Die scheinbare Hilflosigkeit im Kampf gegen die Naturgewalten.

O malheureux mortels! ô terre déplorable!
O de tous les mortels assemblage effroyable!
D'inutiles douleurs éternel entretien!
Philosophes trompés qui criez: "Tout est bien"
Accourez, contemplez ces ruines affreuses
Ces débris, ces lambeaux, ces cendres malheureuses,
Ces femmes, ces enfants l'un sur l'autre entassés,
Sous ces marbres rompus ces membres dispersés;
Cent mille infortunés que la terre dévore,
Qui, sanglants, déchirés, et palpitants encore,
Enterrés sous leurs toits, terminent sans secours
Dans l'horreur des tourments leurs lamentables jours!
Aux cris demi-formés de leurs voix expirantes,
Au spectacle effrayant de leurs cendres fumantes,
Direz-vous: "C'est l'effet des éternelles lois
Qui d'un Dieu libre et bon nécessitent le choix"?
Direz-vous, en voyant cet amas de victimes:
"Dieu s'est vengé, leur mort est le prix de leurs crimes"?

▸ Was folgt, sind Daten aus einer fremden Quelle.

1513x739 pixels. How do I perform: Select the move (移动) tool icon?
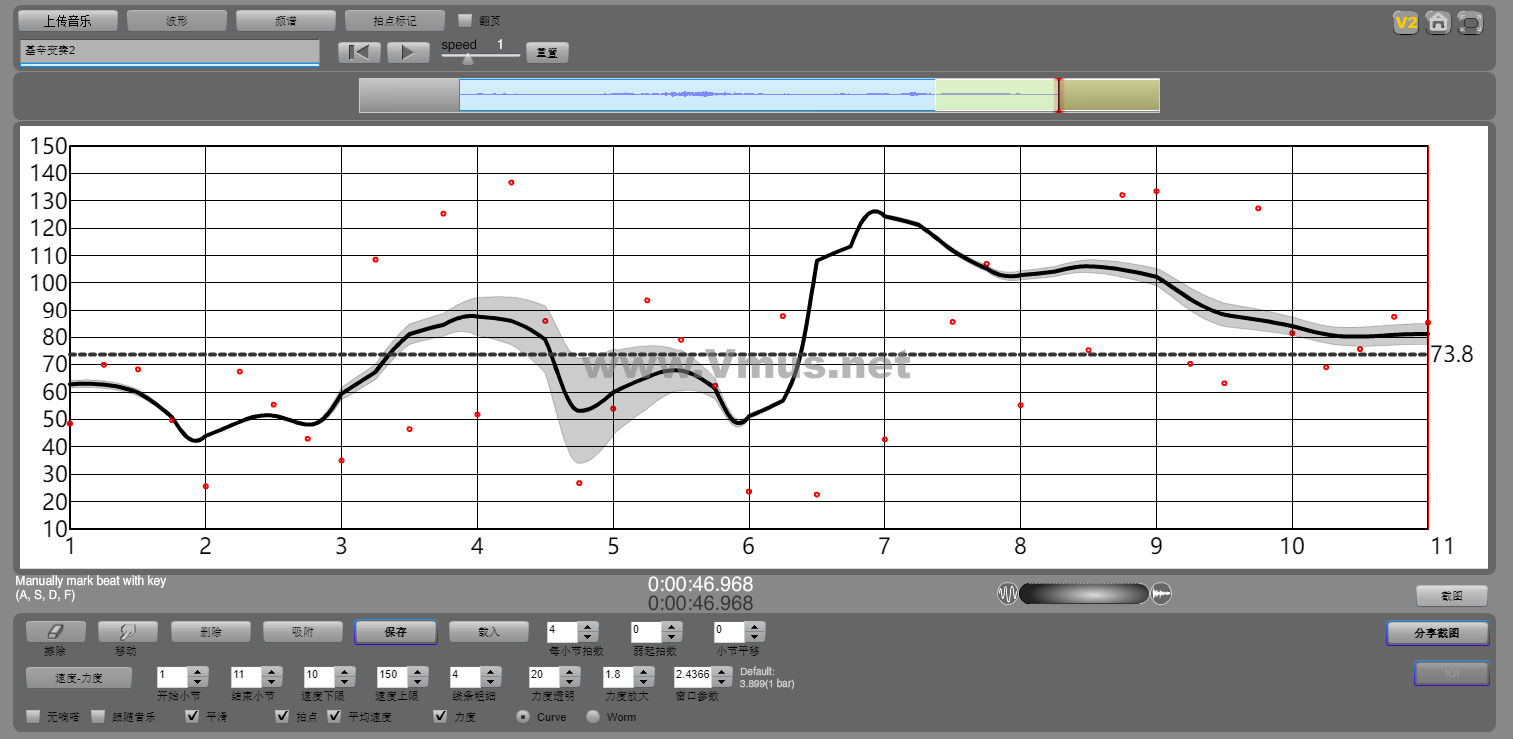pos(125,632)
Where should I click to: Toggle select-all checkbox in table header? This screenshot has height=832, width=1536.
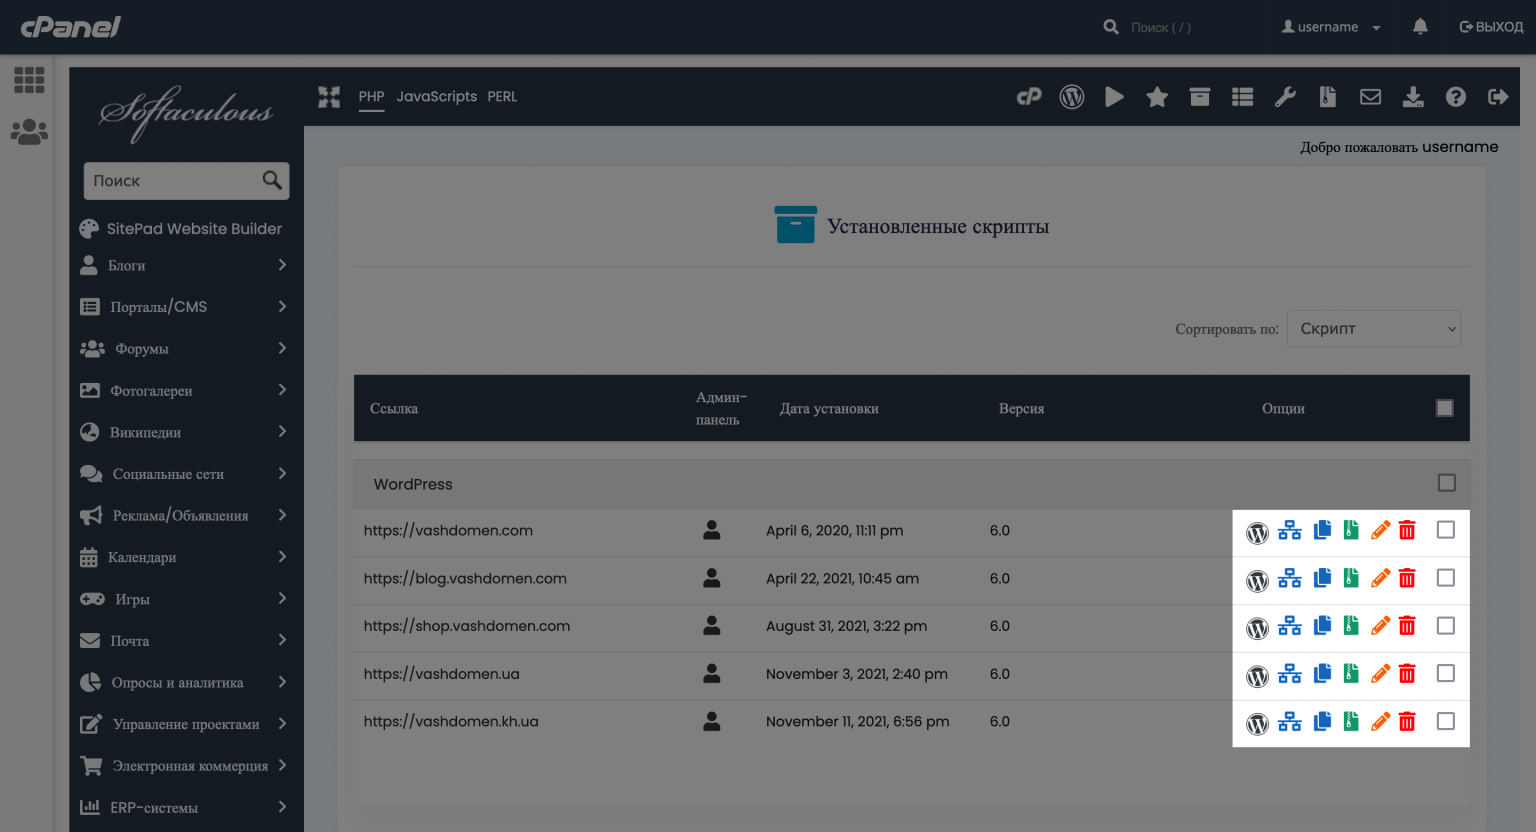click(1444, 408)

Voltaire, Poème sur le désastre de Lisbonne

Damals, etwa beim großen Erdbeben von Lissabon von 1755, vor ziemlich genau 250 Jahren, als die Aufklärer gegen die sinnlose Naturgewalt sich empörten, da war der Mensch zugegebenermaßen noch wehrlos. Doch heutzutage, etwa bei diesen großen Wirbelstürmen, da weiß doch inzwischen jedes Kind, nach der Rezeption nur weniger Katastrophenfilme, daß einfach nur eine große Explosion in deren Zentrum ausgelöst werden müßte. Alles andere ist doch scheinheilig.